The present empirical research should be considered in light of some limitations. First, the results obtained through fuzzy logic depend on the techniques used, on fuzzification, on the definition and the granularity of fuzzy rules, and on defuzzification. Membership functions and inferential rules were chosen by the researchers based on previous studies [
7] and based on their experiences as educators [
25]. Changing the functions and inference rules would lead to potentially very different results. Future research should address the question of how fuzzy grades would change if different membership functions or defuzzification methods were used. Second, in the present work, we assumed the proposed model to be better than considering solely teacher-given grades. In particular, teacher-given grades and standardized assessment scores measure slightly different aspects of achievement and achievement-related behavior [
68]. Considering both measures of students’ knowledge and competencies is important to improve student achievement [
69] and give educators, students, and parents more complete information regarding students’ achievements [
2]. However, we did not compare the proposed model with other assessing models. Future studies could therefore evaluate the validity of the proposed model by comparing it with other methods. Lastly, in this study, we did not consider some factors which could affect students’ achievement, such as their gender, socio-economic status, and geographic origin. Future studies could therefore explore the role these factors play in the fuzzy logic model proposed in this paper. There are also practical limitations in applying the methodology described in this work. Indeed, teachers may not be familiar with fuzzy logic, so the transition from traditional to fuzzy assessing model may not be smooth. Teachers should thus receive specific training and knowledge on the fuzzy logic itself before the model could be used in everyday teaching practice.
6. Conclusions
Although teacher-given grades are often reported numerically, the grades awarded by teachers are based on verbal descriptions of students’ knowledge and competencies. To work with variables that are based on descriptions and verbal judgments and characterized by a degree of vagueness, it is recommended to use the fuzzy logic [
3]. Moreover, the teachers’ approach to evaluation in classrooms may not coincide with the approach taken in INVALSI tests. Indeed, in classrooms, the tests have a concentrated focus on the subject content which is studied (e.g., tests assess solely students’ knowledge of equations), while in the INVALSI tests, the focus is usually more multidisciplinary (i.e., several mathematics topics are assessed). The aim of the present work was to investigate how to combine teacher-given grades with students’ results in the standardized INVALSI test in order to create a novel assessing method, based on fuzzy logic, and how it differs from the traditional assessment method.

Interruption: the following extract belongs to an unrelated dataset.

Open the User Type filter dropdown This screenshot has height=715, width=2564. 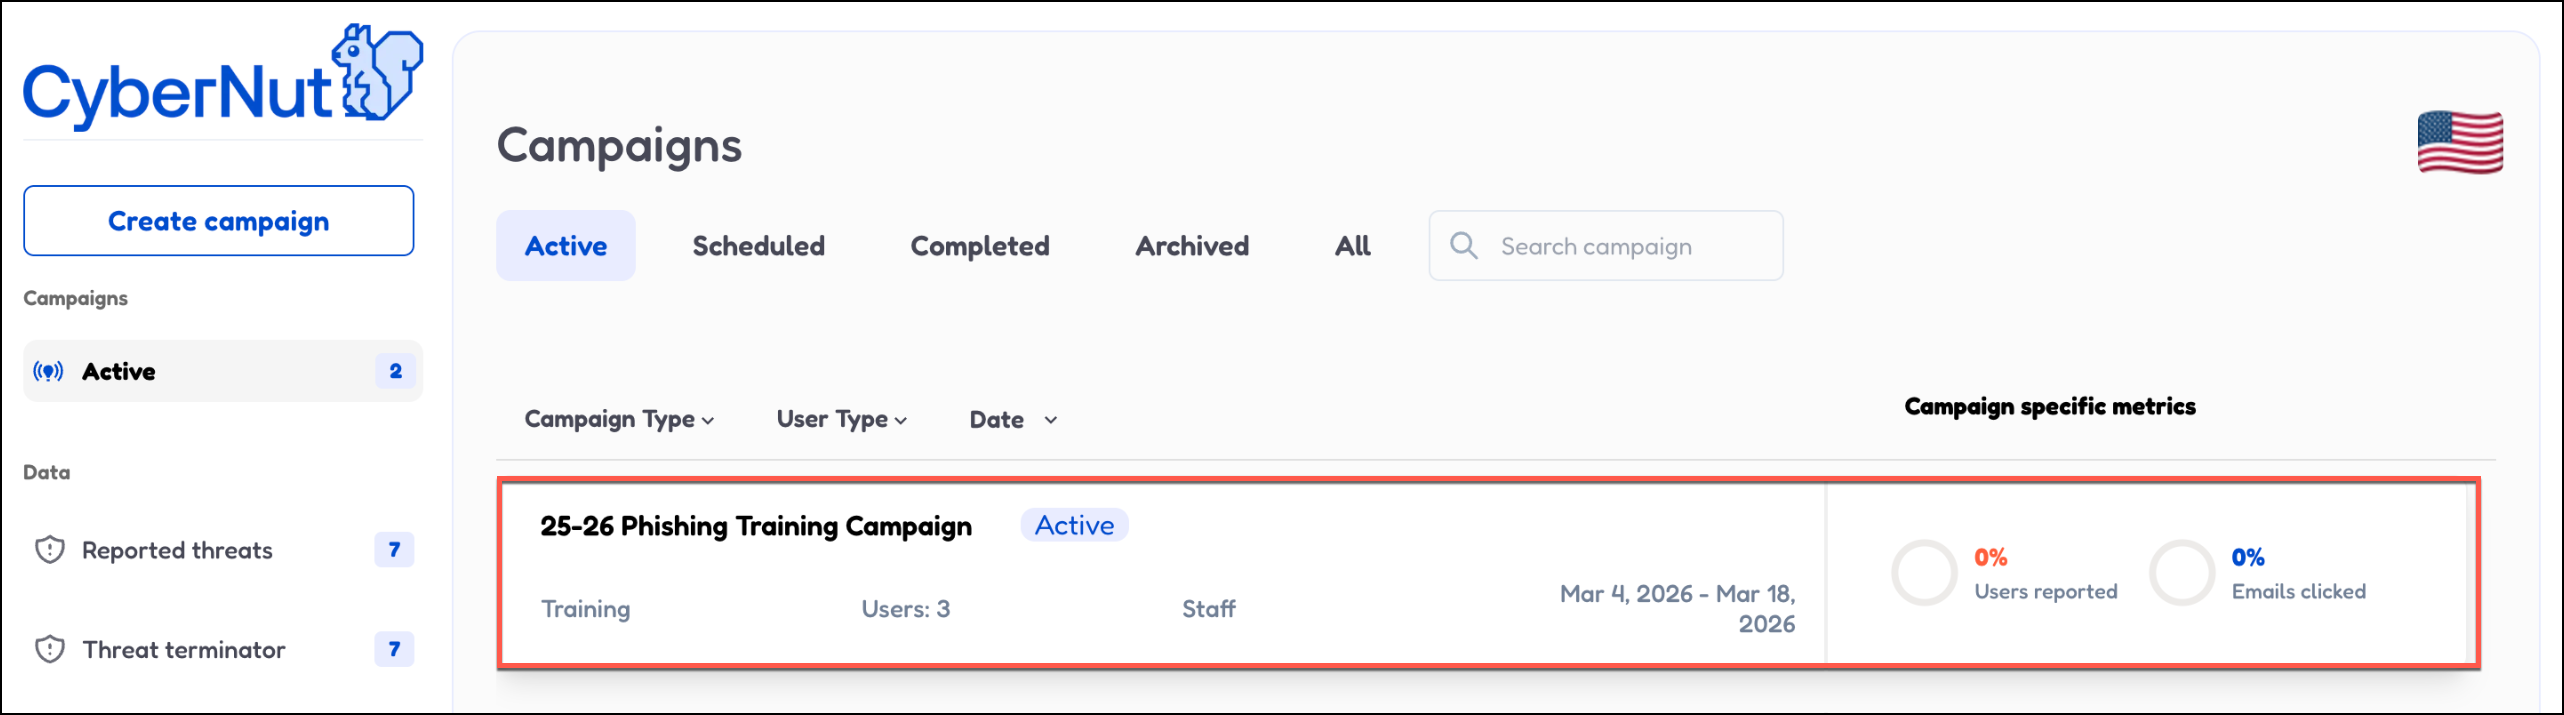pos(841,420)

From the obtained results we can deduce that in the considered samples, the fuzzy assessment method reduces students’ grades. Therefore, the evaluation method with fuzzy logic is stricter than the traditional one. Furthermore, we have shown that the level of schooling has an almost negligible effect on students’ fuzzy grades.

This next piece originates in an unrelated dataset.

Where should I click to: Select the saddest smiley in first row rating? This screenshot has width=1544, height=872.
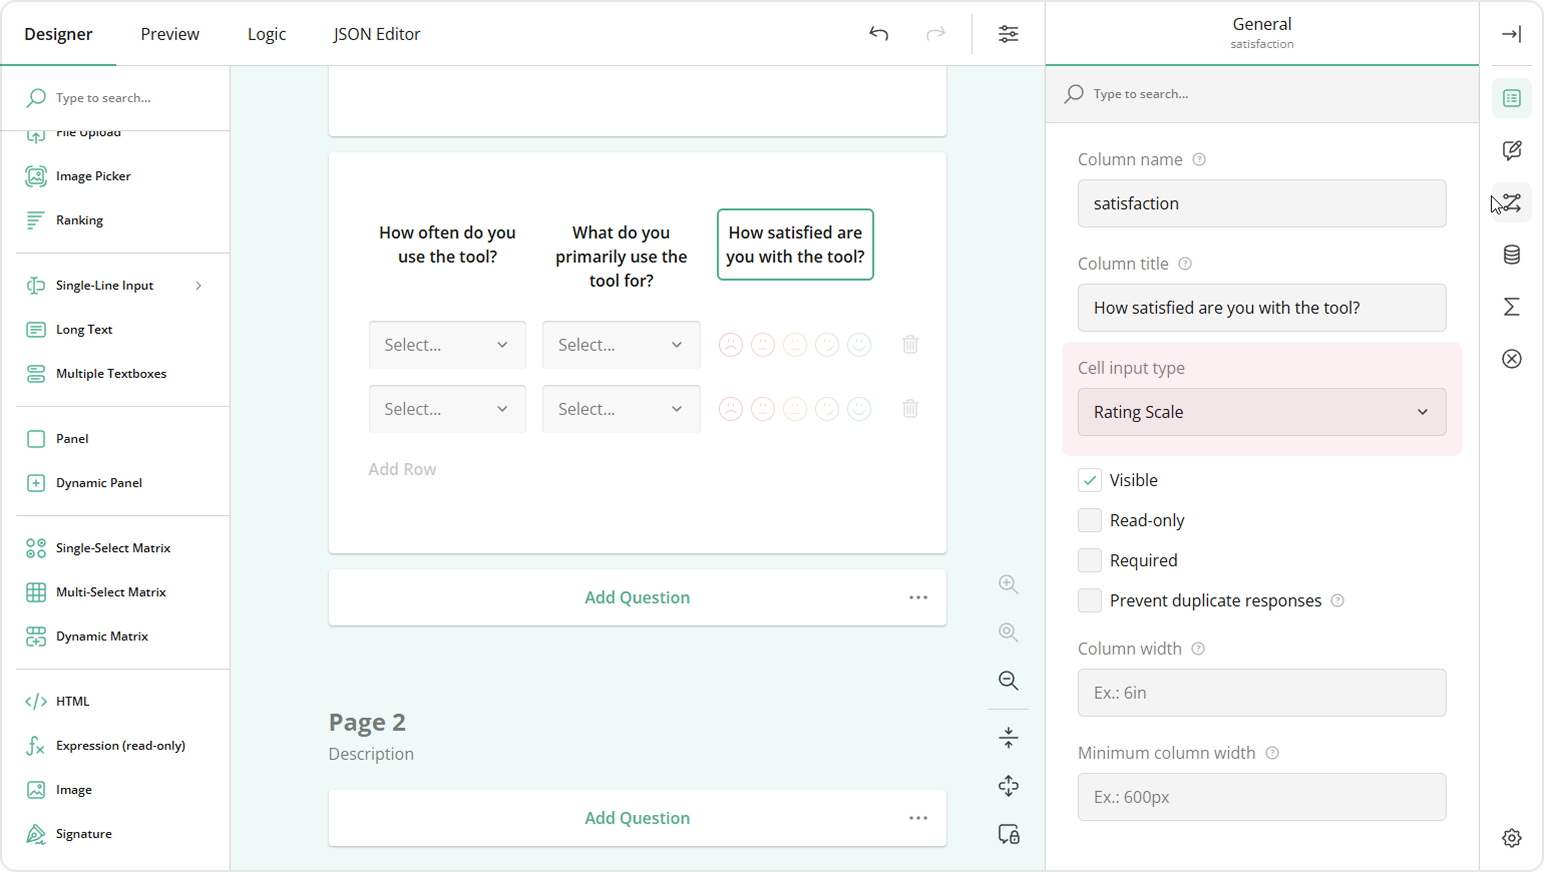[x=731, y=345]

Although this research has considered solely secondary and high school students, future research is needed to test the possibility of evaluating students’ mathematical knowledge also in lower schools, namely elementary schools. Therefore, more research is needed to explore the possibility of extending the proposed model of assessing students’ mathematical knowledge across grades. In the present research, we used students’ achievement on the Italian national assessment of mathematics knowledge INVALSI, while future research could investigate the combination of student grades with their results in other standardized tests, such as the PISA or TIMSS. Additionally, the proposed model, although it has been tested only for mathematics, can also be extended to other subjects, for which there are standardized national or international tests (e.g., the INVALSI institute also assesses the knowledge of Italian and English language).